LoS is calculated based on the admission and discharge dates of the hospital stay within which the positive test occurs. Subsequent re-admissions do not count toward LoS unless the re-admission date falls on the previous discharge date, in which case the stays are joined together. We do not include reinfections or reactivations of disease and assume that these are relatively small in number, though the full picture likely changes over time and is not fully understood at the time of writing [13].


The analysis is split into four distinct phases (see Fig. 2) in order to examine the impact of COVID-19 at stages of the pandemic differing with respect to overall case numbers, the vaccine rollout and prevalence of variants. Phase 1: March 2020 through June 2020 inclusive, consists of most of the first wave. Phase 2: September 2020 through December 2020 inclusive, consists of the earliest part of the second wave before large numbers of people received a first vaccine dose. Phase 3: January 2021 through April 2021, consists of the remaining part of the second wave where increasing numbers of patients had been vaccinated, and when the Alpha variant was dominant. Phase 4: May 2021 through August 2021, consists of the third wave, when the Delta variant was dominant.

Fig. 2
figure 2



We define a COVID-19 infection as hospital-onset if the patient’s first positive specimen date is at least two days after admission and does not occur after discharge. This definition includes possible, probable and definite hospital-onset cases, as described in [1]. The study population includes all patients admitted to English hospitals between March 1st 2020 and August 31st 2021 who stayed at least 2 days in hospital, excluding community-onset COVID-19 cases. Note that the latter includes those whose first positive specimen date is on the day of admission or on the day after; this is because these infections were very likely acquired before admission.

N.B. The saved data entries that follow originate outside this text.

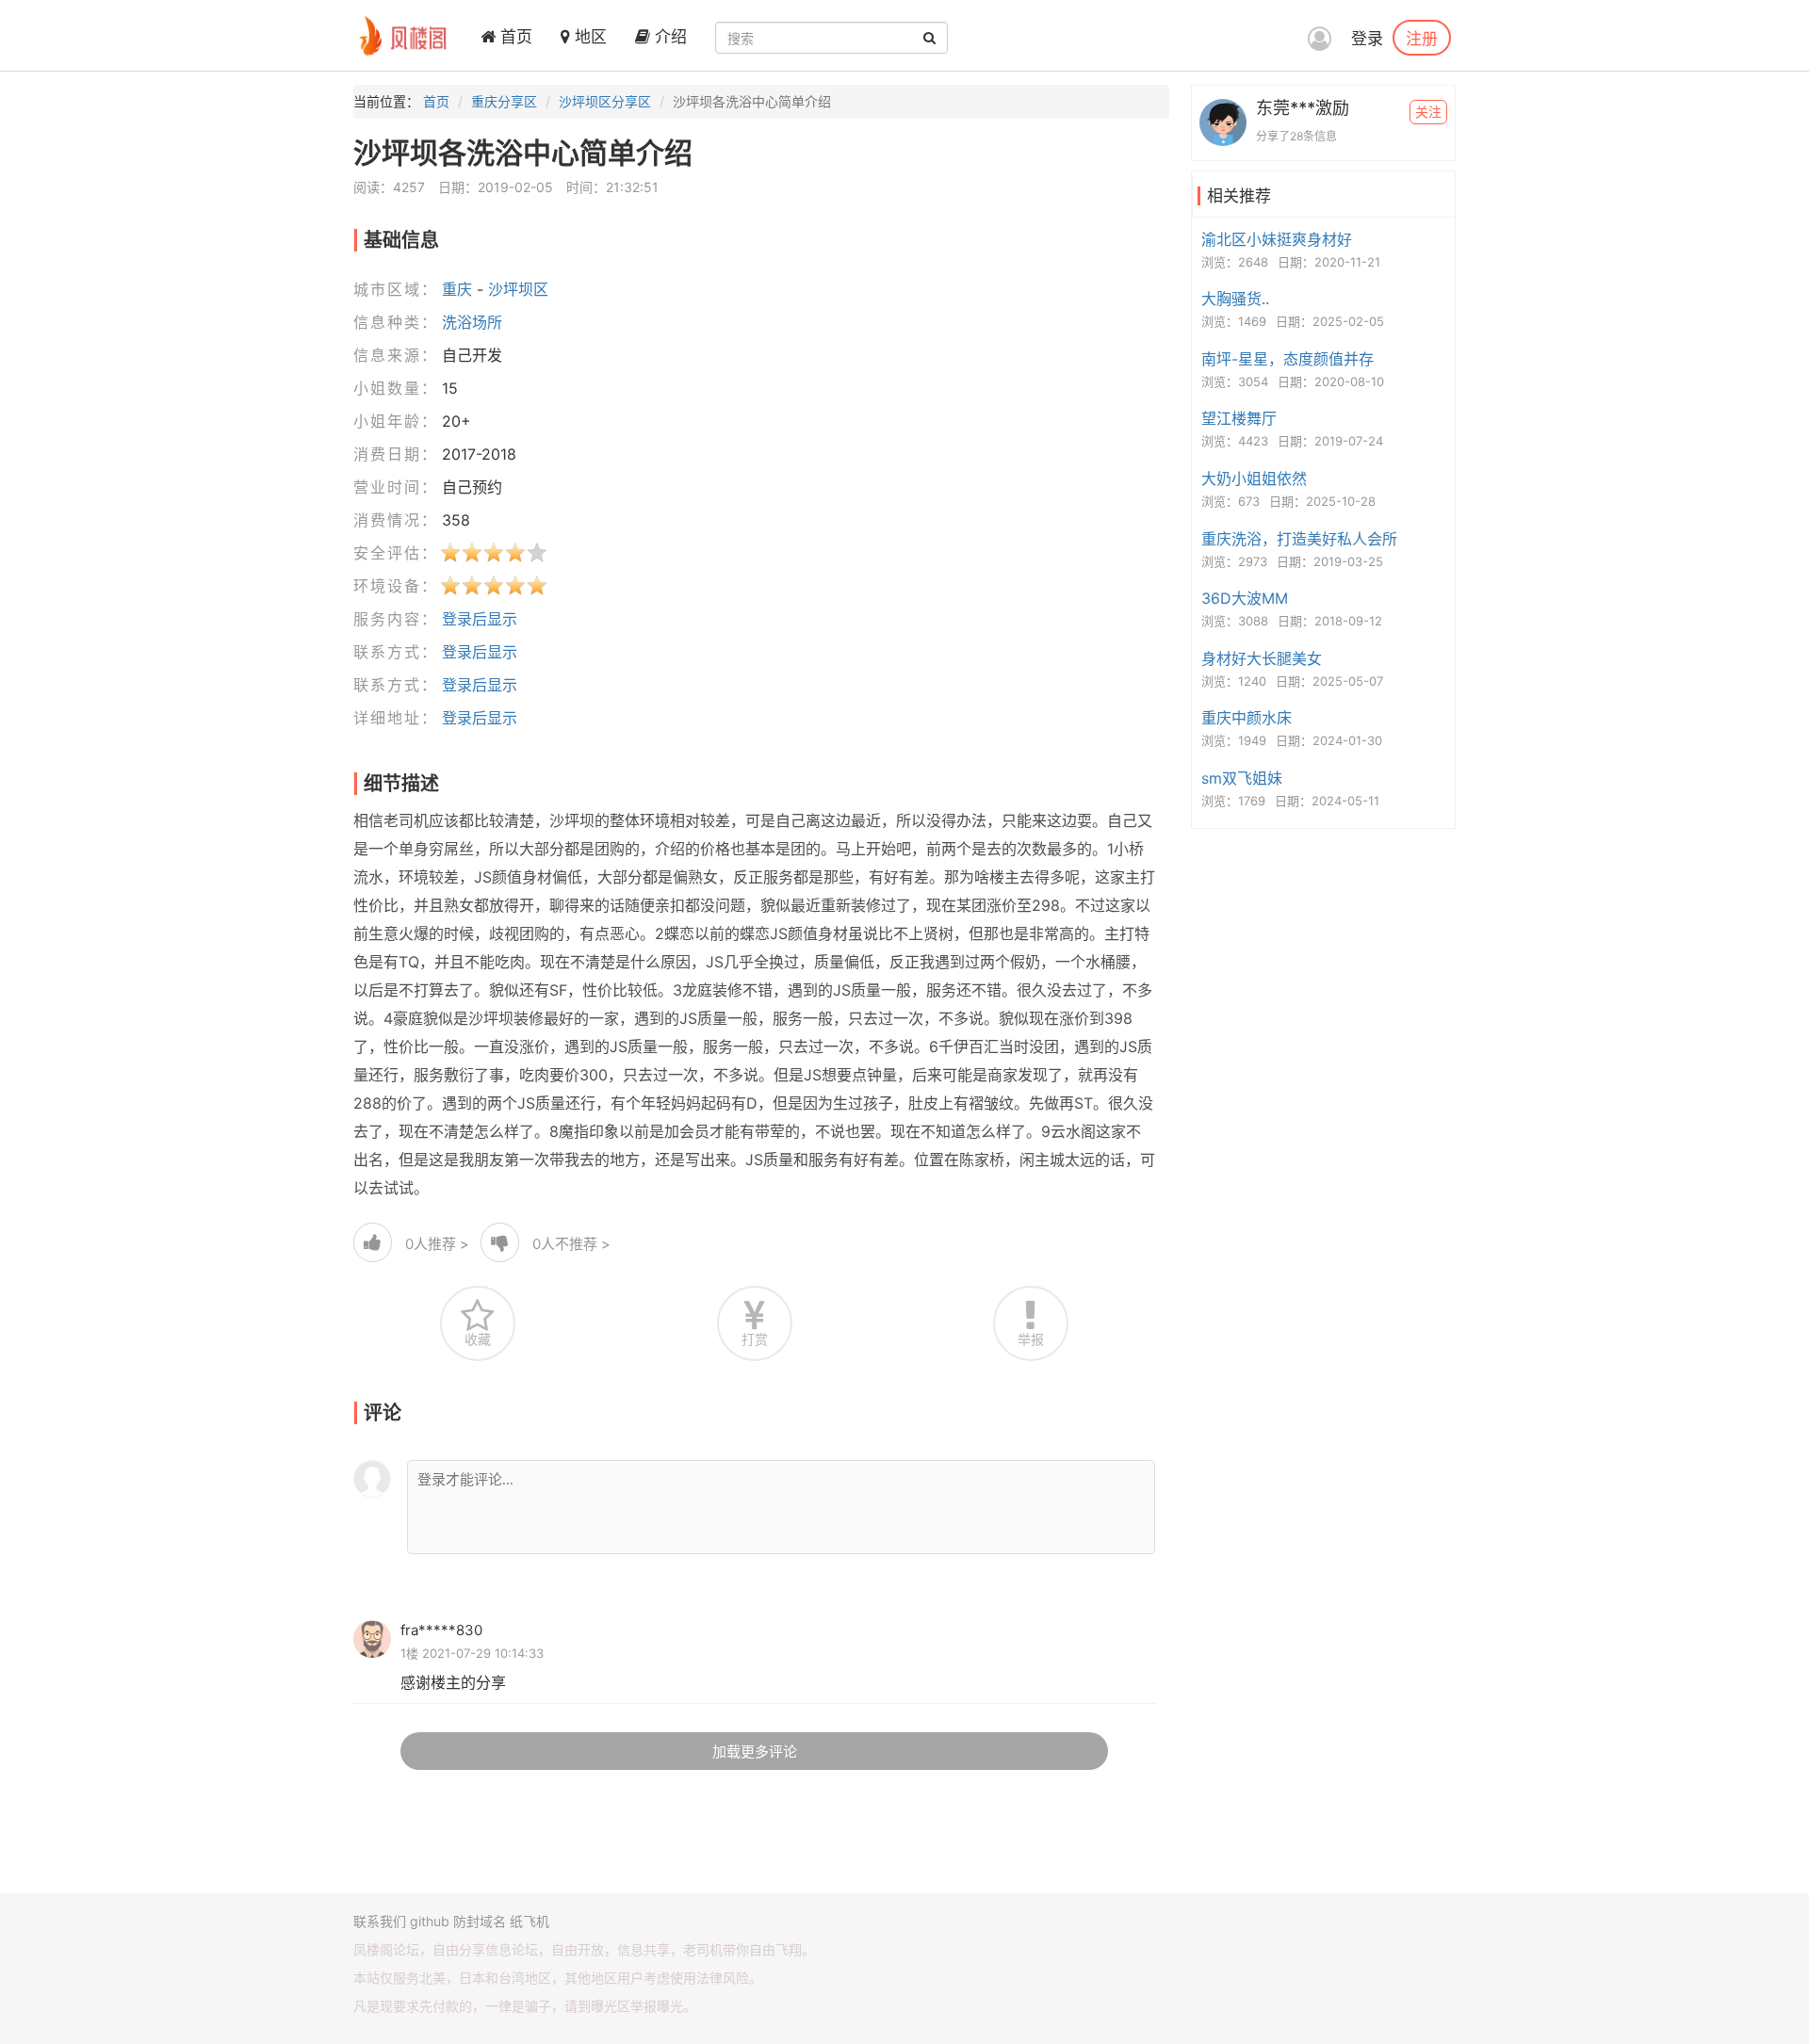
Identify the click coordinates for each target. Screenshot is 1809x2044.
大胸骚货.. (1235, 298)
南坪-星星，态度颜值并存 (1287, 358)
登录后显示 (479, 618)
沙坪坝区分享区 (605, 101)
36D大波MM (1244, 598)
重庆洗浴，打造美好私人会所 (1299, 538)
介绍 (668, 36)
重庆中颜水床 (1246, 717)
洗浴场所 (472, 322)
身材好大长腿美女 (1261, 658)
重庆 (457, 289)
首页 (514, 36)
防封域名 (479, 1921)
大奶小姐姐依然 (1254, 478)
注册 (1422, 37)
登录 (1367, 38)
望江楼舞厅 (1239, 418)
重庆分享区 (504, 101)
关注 (1428, 112)
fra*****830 (441, 1630)
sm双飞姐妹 (1241, 778)
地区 (588, 36)
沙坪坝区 (518, 289)
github (429, 1921)
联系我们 (379, 1921)
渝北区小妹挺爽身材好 (1276, 239)
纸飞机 (529, 1921)
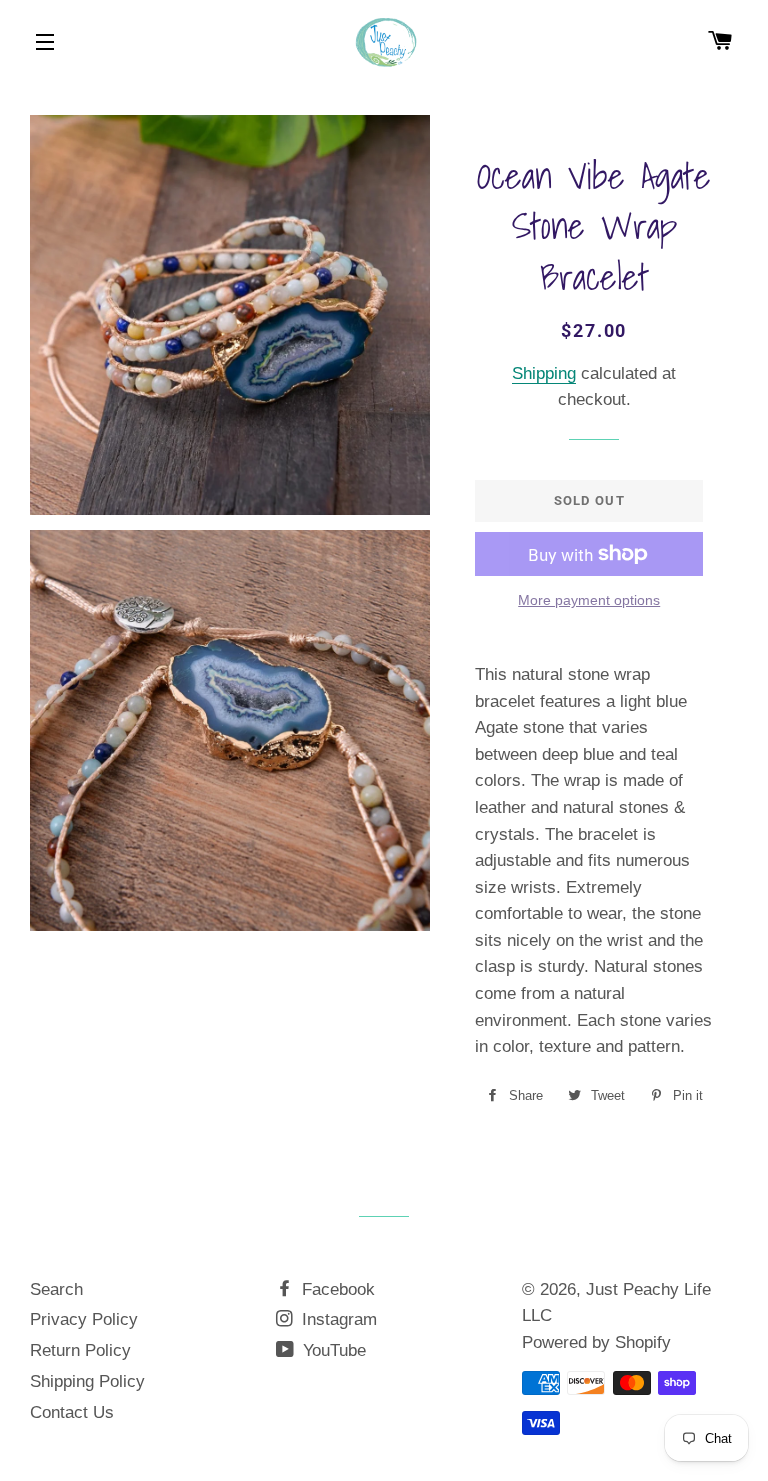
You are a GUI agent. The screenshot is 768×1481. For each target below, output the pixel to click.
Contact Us (72, 1412)
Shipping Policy (87, 1381)
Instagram (337, 1319)
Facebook (336, 1289)
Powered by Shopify (596, 1342)
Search (56, 1289)
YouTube (332, 1350)
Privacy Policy (84, 1319)
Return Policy (80, 1350)
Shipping (544, 373)
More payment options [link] (589, 600)
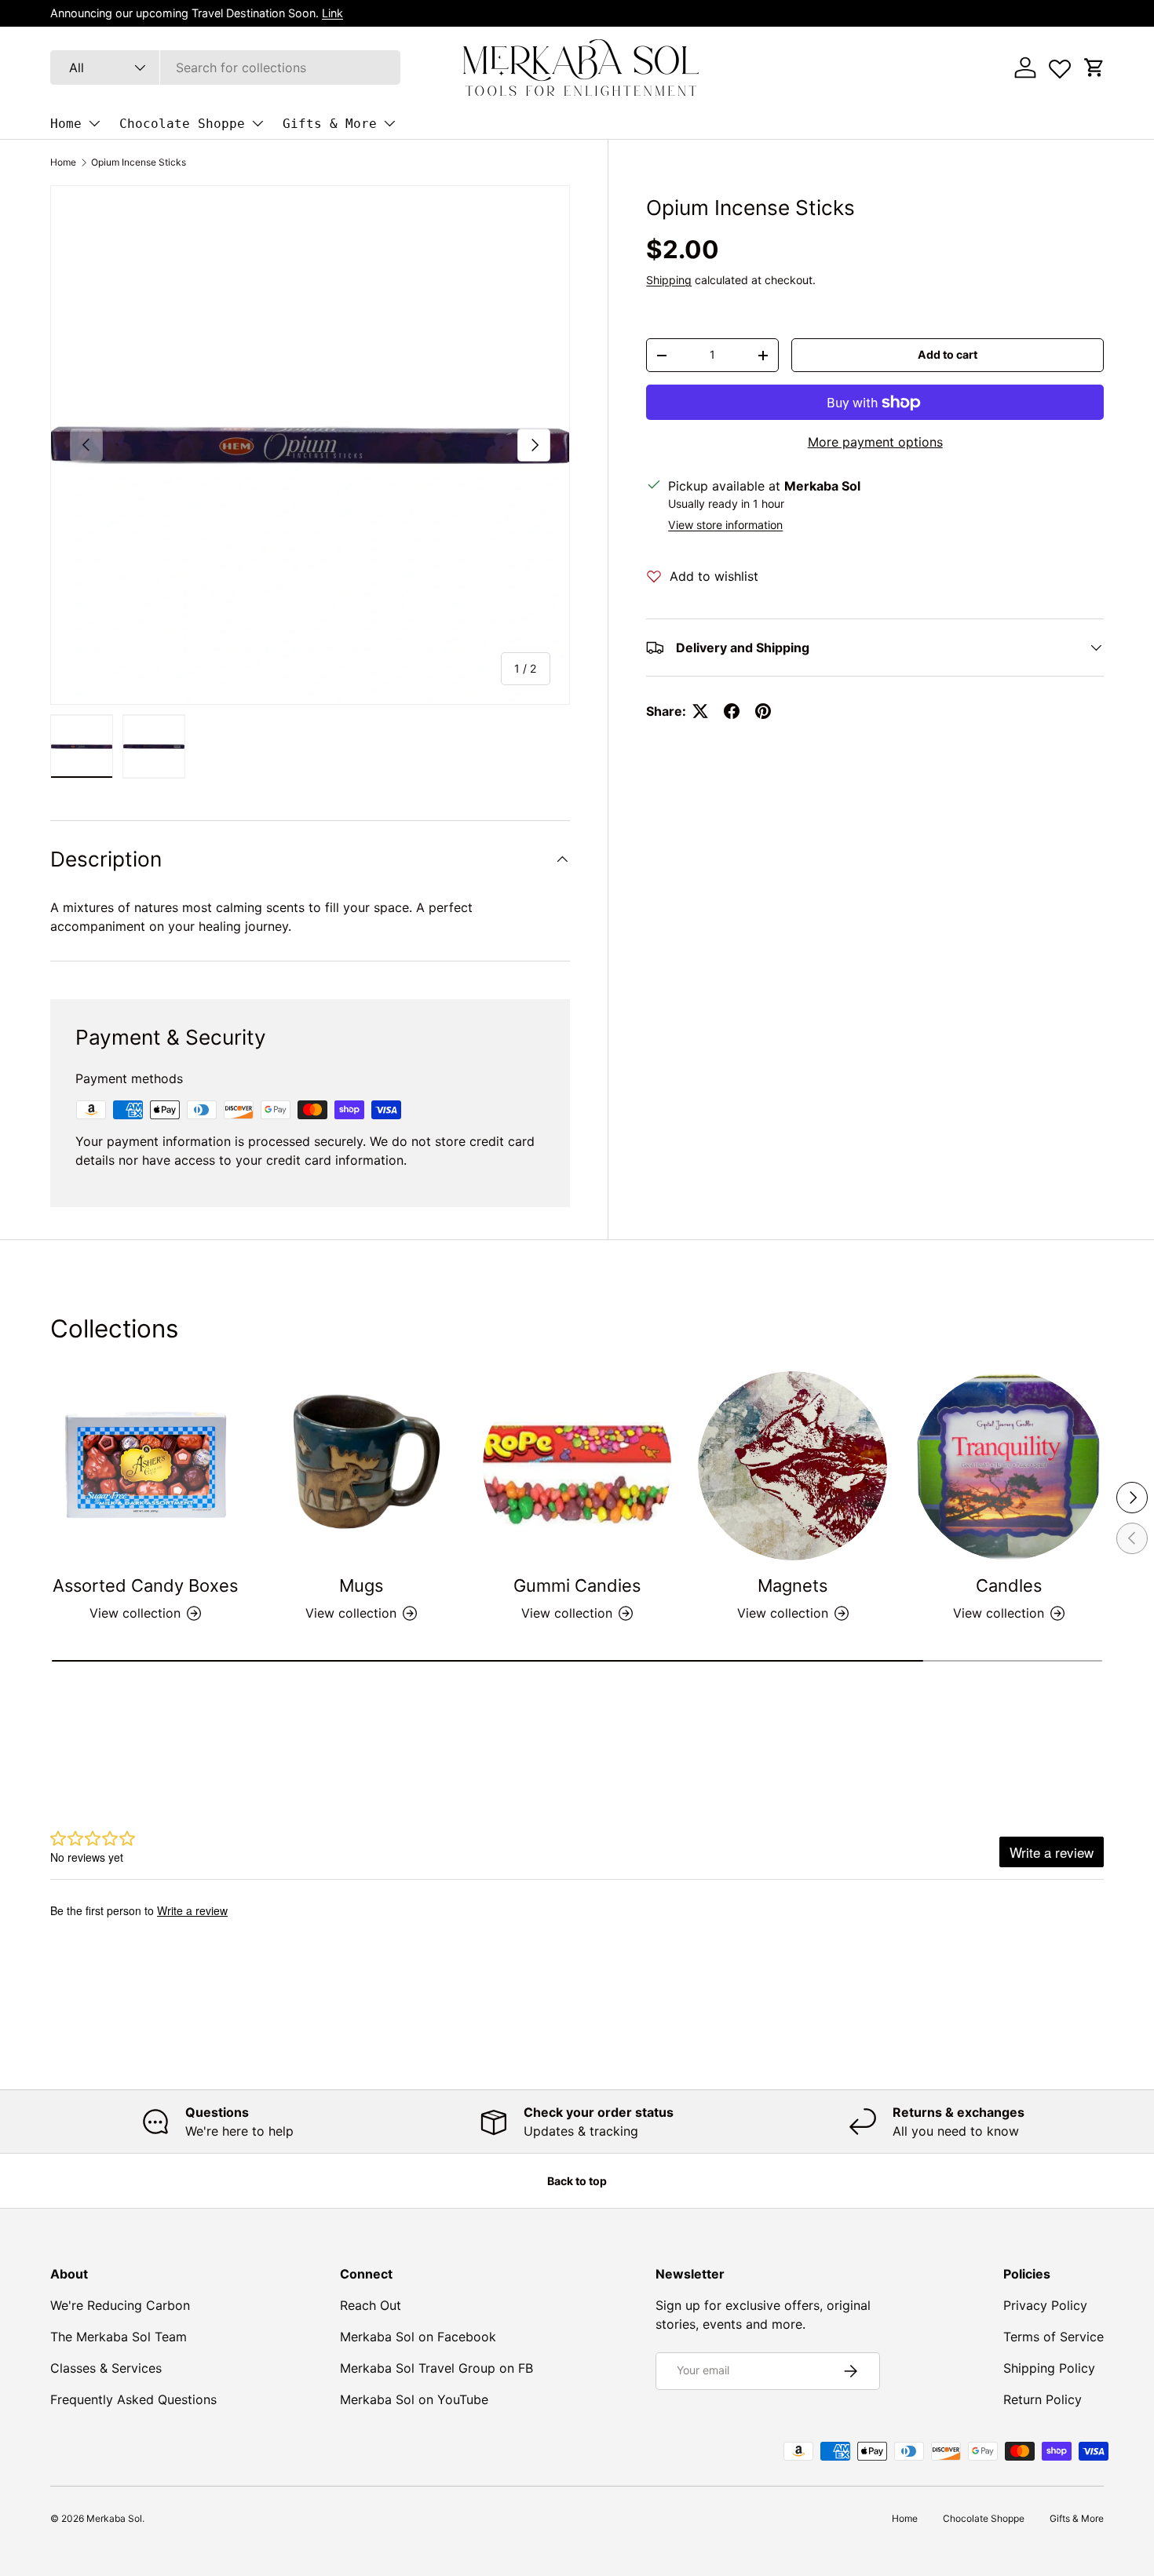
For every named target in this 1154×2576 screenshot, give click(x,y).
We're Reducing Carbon (120, 2305)
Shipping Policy (1049, 2368)
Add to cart (947, 354)
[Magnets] (792, 1465)
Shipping (669, 279)
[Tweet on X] (700, 711)
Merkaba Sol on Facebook (418, 2336)
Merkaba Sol (114, 2518)
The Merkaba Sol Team (118, 2336)
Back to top (577, 2180)
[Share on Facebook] (731, 711)
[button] (1094, 67)
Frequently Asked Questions (133, 2399)
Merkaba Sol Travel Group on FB (436, 2368)
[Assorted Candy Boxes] (145, 1465)
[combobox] (225, 67)
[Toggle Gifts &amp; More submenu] (389, 123)
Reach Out (370, 2305)
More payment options (875, 442)
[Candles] (1008, 1465)
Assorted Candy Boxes (145, 1585)
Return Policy (1042, 2399)
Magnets (792, 1585)
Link (332, 13)
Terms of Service (1053, 2336)
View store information (725, 524)
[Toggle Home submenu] (94, 123)
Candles (1009, 1585)
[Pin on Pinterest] (763, 711)
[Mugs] (361, 1465)
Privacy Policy (1045, 2305)
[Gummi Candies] (577, 1465)
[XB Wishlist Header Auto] (1060, 65)
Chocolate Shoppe (182, 123)
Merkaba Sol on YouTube (414, 2399)
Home (66, 123)
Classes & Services (106, 2368)
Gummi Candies (577, 1585)
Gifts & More (330, 123)
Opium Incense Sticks (138, 162)
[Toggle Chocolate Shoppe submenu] (257, 123)
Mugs (361, 1585)
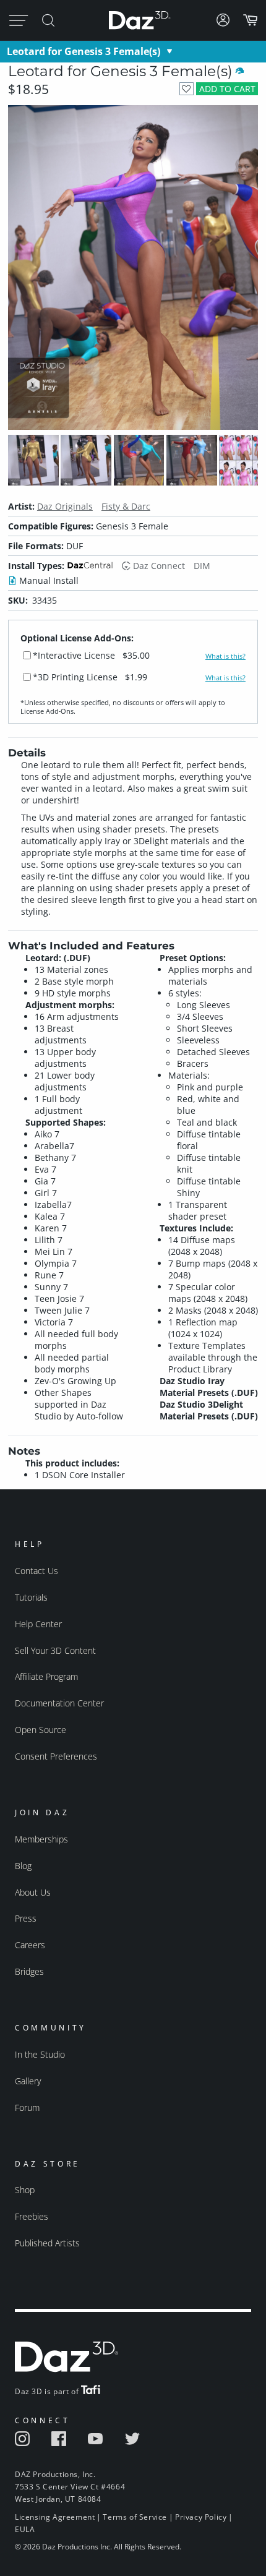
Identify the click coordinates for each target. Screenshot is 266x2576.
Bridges (29, 1971)
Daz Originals (65, 506)
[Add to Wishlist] (186, 88)
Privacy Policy (200, 2517)
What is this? (225, 656)
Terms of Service (135, 2517)
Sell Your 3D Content (55, 1650)
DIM (202, 565)
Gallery (28, 2081)
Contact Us (36, 1571)
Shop (25, 2190)
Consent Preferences (56, 1756)
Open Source (40, 1729)
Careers (30, 1945)
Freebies (31, 2216)
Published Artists (47, 2243)
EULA (25, 2529)
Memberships (41, 1839)
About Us (33, 1892)
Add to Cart (227, 89)
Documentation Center (59, 1703)
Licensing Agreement (55, 2517)
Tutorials (31, 1597)
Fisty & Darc (125, 506)
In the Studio (40, 2054)
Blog (23, 1866)
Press (25, 1918)
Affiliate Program (46, 1676)
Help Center (38, 1624)
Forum (27, 2107)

LoS is calculated in days as discharge date minus admission date, regardless of whether the discharged patient was alive or dead on discharge. Since we are interested in time to discharge—dead or alive—as the outcome, there is no competing risk between discharge and death. We estimate survival probabilities up to day 60 in hospital for the observed study population, comprising both infected (hospital onset infections) and uninfected cohorts, using a standard Kaplan–Meier analysis. We sum these probabilities over the days up to day 60 to obtain the average LoS up to day 60, the restricted mean survival time [14]. Applying this restriction avoids including long-staying patients in the study where the low numbers of patients provides insufficient support to adjust accurately for time-varying confounding. Approximately 3% of cases in our dataset have LoS of more than 60 days.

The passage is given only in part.